Inbouwvoorschriften/montage
• Neem de desbetreffende nationale voorschriften en bepalingen in acht.
• Vermijd statische opladingen aan kunststofapparaten en kabels.
• Bescherm apparaat en kabel tegen vernieling.
• De behuizing van de capacitieve sensor moet via de ader die zich in de aansluitlkabel
bevindt, worden aangesloten op het equipotentiaal.
Inbouwvoorschriften KX-2015-N/NI voor zone 0 / zone 1 (gas)
• Het apparaat is niet geschikt voor inbouw in scheidingswanden zone 0 / zone 1.
Inbouwvoorschriften KX-2015-N/NI voor zone 20 / zone 21 / zone 22 (stof)

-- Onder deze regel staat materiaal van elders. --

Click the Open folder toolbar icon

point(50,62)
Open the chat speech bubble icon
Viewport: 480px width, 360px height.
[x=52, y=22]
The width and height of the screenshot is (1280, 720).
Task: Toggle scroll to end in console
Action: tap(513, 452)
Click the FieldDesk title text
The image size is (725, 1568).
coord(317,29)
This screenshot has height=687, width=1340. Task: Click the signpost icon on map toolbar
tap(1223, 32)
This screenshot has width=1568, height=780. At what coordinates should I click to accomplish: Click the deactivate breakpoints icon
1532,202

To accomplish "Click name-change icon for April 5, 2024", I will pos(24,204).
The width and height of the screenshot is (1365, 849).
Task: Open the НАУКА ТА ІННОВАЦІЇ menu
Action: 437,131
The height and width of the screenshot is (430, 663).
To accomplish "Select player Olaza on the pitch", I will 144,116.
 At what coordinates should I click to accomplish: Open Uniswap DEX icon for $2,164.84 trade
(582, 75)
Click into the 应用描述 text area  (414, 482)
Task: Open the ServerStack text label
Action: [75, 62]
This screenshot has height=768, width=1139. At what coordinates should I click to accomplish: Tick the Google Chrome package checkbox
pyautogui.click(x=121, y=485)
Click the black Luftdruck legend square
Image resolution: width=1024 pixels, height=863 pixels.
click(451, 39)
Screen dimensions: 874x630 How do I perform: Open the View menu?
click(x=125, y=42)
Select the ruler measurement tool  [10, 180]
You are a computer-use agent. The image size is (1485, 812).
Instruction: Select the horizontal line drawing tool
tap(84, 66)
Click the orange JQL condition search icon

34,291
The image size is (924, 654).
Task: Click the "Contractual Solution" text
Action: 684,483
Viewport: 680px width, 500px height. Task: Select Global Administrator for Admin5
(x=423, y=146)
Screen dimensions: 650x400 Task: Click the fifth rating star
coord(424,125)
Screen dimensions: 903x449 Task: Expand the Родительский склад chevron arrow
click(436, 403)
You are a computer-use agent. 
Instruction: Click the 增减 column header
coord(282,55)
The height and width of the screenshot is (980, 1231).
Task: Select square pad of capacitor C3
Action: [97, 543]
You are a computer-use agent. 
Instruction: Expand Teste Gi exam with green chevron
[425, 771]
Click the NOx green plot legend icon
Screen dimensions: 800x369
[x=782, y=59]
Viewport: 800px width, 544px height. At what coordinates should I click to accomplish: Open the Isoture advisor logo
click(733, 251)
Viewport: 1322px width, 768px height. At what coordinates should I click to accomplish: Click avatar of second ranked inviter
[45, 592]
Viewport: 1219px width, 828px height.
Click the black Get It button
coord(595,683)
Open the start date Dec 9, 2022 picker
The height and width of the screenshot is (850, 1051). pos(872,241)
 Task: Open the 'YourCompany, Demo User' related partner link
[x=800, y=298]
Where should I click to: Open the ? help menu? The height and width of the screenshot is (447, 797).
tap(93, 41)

• Bij inbouw van de sensor in de tankwand of bij het doorvoeren van de kabel door de
tankwand moet de overgangslocatie (A) tussen zone 20 en zone 21 stofdicht worden
afgedicht.
• Er moet worden voldaan aan de eisen van de EN 61241-14 bijv. met betrekking tot de
stofophoping en temperaturen.
20 = zone 20/21, zone 21
A = overgangslocatie tussen zone 20 en zone 21
Onderhoud
Er mogen geen wijzigingen aan het apparaat worden uitgevoerd; reparaties zijn niet
mogelijk. Neem bij storingen contact op met de fabrikant.
Indien nodig kunt u het datablad, EG-typegoedkeuringscertificaat of EG-
conformiteitsverklaring bij de fabrikant aanvragen.